- [Task instructions] Reproduce exactly the line that includes "Tap the page" and all lines after it, ending with the last line of the data.

- [Supplied information]
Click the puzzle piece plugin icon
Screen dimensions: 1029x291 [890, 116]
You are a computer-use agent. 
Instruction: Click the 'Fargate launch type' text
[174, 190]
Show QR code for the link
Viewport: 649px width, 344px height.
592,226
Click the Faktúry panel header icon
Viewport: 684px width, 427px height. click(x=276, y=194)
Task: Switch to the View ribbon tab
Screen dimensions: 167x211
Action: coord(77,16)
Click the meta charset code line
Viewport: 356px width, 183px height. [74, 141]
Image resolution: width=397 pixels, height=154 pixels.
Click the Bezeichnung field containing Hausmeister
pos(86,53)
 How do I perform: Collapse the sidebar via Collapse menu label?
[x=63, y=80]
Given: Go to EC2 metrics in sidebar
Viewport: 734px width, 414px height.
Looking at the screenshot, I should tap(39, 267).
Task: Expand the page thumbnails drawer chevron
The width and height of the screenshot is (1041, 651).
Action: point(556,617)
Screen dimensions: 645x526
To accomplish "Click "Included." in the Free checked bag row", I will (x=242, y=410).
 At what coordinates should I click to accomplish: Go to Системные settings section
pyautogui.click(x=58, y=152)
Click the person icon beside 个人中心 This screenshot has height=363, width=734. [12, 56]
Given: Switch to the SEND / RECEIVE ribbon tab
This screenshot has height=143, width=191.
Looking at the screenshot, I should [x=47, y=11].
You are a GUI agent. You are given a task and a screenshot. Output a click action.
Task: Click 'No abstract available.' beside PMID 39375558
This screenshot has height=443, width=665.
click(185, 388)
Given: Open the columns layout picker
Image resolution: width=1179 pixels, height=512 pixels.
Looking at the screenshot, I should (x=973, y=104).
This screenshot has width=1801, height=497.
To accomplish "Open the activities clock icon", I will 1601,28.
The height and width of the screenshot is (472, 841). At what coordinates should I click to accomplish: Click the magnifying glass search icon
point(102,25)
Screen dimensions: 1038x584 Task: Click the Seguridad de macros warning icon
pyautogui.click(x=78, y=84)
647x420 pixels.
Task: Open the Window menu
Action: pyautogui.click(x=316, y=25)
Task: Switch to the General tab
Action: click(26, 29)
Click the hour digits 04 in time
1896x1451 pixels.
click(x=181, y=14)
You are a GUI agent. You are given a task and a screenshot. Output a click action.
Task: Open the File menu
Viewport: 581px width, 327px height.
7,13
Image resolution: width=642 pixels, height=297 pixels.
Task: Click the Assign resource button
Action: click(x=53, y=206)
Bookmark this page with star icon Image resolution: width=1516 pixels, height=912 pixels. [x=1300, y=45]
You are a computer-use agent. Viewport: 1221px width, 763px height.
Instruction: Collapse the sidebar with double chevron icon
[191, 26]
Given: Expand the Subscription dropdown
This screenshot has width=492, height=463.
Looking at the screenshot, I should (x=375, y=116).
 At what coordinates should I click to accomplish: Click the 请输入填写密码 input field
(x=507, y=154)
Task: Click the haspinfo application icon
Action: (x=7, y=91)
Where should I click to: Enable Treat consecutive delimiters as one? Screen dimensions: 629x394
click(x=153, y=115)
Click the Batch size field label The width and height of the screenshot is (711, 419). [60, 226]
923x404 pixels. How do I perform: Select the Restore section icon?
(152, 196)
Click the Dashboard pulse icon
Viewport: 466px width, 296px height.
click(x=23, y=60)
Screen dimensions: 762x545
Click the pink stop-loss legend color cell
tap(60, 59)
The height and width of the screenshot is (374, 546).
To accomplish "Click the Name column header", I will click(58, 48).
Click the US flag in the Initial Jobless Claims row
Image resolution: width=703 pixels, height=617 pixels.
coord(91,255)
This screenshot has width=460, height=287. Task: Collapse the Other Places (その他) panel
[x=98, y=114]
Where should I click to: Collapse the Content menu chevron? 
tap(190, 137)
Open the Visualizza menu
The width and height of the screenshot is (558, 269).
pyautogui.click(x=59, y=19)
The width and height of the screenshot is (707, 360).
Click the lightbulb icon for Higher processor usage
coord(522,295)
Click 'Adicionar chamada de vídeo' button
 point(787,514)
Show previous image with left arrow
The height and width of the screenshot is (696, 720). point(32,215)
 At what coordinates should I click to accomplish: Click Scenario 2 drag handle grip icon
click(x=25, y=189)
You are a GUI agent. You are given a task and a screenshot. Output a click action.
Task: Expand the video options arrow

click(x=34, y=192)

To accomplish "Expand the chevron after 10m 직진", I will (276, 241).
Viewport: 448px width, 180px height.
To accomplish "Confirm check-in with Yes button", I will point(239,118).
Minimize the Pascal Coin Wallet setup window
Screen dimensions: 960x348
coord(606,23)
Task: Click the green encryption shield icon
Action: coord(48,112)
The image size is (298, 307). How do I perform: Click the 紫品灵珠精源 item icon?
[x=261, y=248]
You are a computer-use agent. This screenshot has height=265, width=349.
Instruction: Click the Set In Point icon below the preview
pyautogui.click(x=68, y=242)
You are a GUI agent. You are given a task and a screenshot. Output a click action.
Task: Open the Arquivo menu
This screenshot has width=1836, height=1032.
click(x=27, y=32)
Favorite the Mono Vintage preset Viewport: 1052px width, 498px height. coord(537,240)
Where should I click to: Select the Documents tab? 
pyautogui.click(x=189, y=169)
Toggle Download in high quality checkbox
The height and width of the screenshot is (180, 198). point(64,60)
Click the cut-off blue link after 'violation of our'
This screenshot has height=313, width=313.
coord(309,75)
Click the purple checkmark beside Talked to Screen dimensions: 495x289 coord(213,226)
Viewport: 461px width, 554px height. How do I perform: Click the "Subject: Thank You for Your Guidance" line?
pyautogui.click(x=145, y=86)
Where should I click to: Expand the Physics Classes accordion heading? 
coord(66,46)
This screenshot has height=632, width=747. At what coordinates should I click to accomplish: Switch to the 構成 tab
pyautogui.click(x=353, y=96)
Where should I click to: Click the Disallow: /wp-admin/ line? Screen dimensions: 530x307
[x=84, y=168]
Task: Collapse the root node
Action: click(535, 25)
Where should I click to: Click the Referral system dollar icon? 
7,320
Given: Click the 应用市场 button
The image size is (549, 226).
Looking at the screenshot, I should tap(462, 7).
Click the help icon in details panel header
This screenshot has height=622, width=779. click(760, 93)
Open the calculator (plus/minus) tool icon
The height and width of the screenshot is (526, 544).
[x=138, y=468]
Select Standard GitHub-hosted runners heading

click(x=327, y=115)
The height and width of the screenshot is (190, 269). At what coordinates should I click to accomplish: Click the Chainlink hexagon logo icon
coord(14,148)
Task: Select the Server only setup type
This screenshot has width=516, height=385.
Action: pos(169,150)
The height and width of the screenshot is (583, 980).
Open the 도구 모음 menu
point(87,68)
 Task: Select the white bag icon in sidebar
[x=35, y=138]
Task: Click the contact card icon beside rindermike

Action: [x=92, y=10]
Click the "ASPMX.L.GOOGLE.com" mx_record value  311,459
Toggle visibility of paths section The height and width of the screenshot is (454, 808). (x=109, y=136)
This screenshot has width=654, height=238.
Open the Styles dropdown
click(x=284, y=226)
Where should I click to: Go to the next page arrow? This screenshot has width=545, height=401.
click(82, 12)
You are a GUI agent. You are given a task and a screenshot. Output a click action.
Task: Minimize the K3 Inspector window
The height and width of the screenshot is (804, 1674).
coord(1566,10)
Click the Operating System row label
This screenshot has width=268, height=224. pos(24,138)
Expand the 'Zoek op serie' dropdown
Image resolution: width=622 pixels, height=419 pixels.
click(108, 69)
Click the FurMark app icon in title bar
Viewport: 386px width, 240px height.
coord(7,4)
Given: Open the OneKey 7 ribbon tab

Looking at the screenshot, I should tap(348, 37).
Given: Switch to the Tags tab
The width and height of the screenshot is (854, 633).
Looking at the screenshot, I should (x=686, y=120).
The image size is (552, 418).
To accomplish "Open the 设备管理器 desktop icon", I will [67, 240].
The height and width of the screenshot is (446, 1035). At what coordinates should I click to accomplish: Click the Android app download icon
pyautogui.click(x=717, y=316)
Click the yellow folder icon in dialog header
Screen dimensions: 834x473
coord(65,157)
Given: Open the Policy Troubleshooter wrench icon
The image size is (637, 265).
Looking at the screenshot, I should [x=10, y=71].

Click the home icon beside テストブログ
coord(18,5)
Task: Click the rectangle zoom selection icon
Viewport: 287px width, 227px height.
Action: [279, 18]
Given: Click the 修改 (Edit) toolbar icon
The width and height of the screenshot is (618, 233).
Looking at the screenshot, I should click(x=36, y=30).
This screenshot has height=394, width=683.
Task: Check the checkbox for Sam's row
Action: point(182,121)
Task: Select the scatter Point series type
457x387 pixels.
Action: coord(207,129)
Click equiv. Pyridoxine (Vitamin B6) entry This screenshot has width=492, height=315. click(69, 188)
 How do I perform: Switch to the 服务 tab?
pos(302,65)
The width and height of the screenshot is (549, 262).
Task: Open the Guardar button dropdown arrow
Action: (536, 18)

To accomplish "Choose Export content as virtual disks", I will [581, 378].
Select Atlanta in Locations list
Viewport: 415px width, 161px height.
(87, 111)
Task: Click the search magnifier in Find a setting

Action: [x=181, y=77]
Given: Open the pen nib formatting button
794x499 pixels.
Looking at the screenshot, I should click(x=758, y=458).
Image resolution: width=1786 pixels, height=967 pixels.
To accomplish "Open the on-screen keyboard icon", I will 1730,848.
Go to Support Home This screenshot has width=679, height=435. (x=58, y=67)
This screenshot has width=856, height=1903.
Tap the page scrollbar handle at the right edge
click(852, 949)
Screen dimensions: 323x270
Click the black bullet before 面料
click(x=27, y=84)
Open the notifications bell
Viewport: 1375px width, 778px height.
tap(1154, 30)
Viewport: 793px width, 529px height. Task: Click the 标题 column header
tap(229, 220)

- [Written response]
Tap the page scrollbar handle at the right edge
click(852, 949)
Screen dimensions: 323x270
Click the black bullet before 面料
click(x=27, y=84)
Open the notifications bell
Viewport: 1375px width, 778px height.
tap(1154, 30)
Viewport: 793px width, 529px height. Task: Click the 标题 column header
tap(229, 220)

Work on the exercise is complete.